Repeat the material word for word, from the line containing "Open the @KobeissiLetter" up to and including the line containing "Open Tenant administration".

#### DATA PROVIDED:
## begin

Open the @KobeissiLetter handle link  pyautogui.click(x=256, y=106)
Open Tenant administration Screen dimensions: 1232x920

## end
## begin

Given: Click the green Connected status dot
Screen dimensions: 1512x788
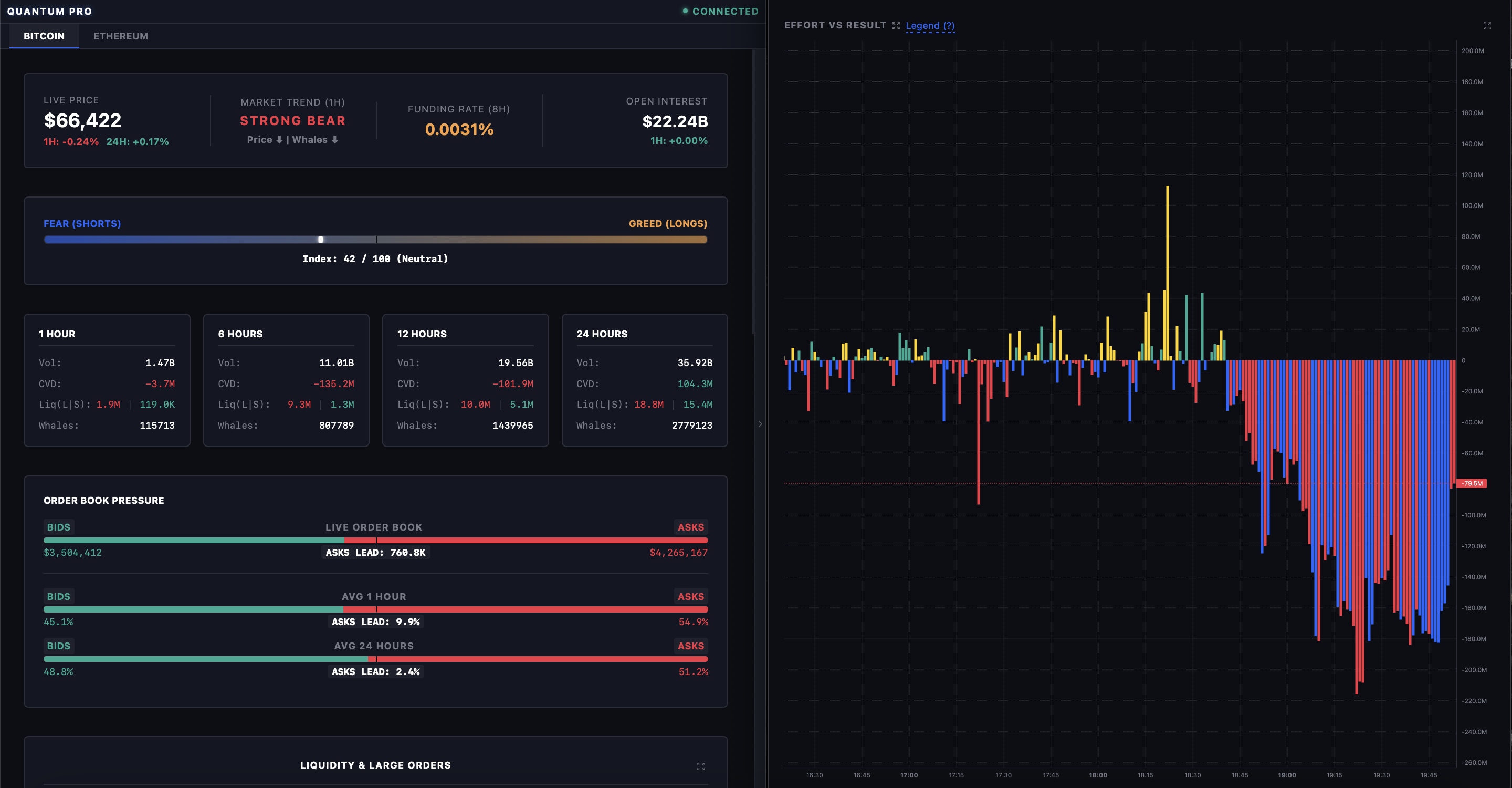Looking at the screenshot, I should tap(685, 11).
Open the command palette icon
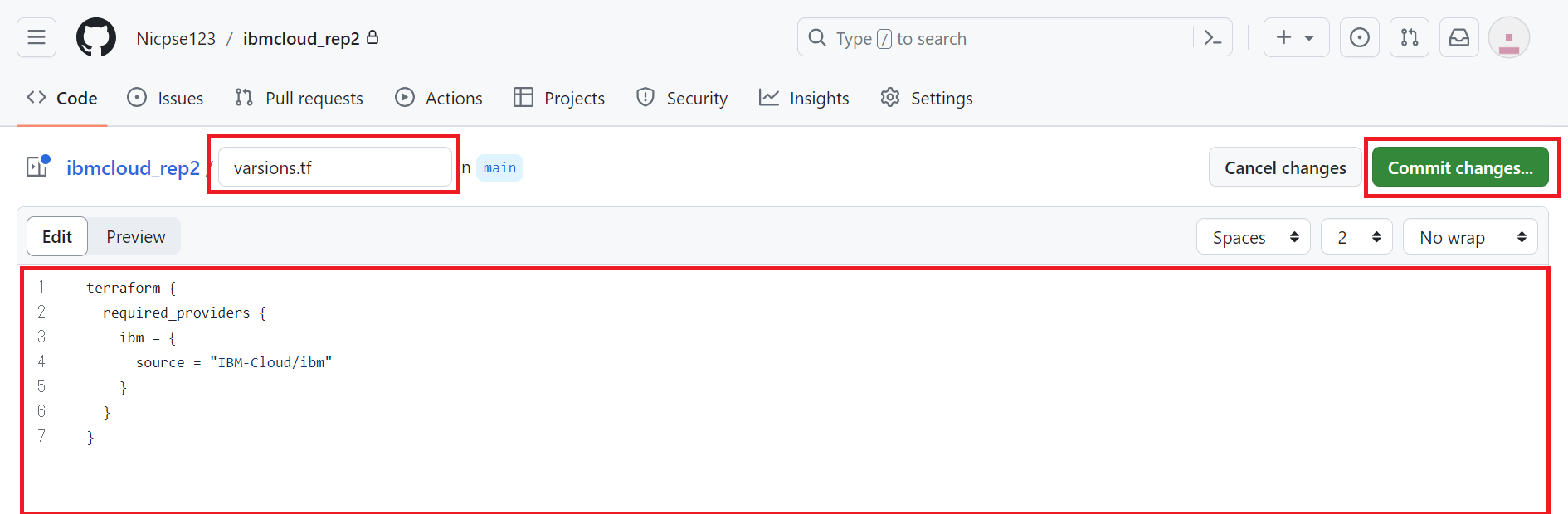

## end

#### FULL RESPONSE:
Open the @KobeissiLetter handle link  pyautogui.click(x=256, y=106)
Open Tenant administration Screen dimensions: 1232x920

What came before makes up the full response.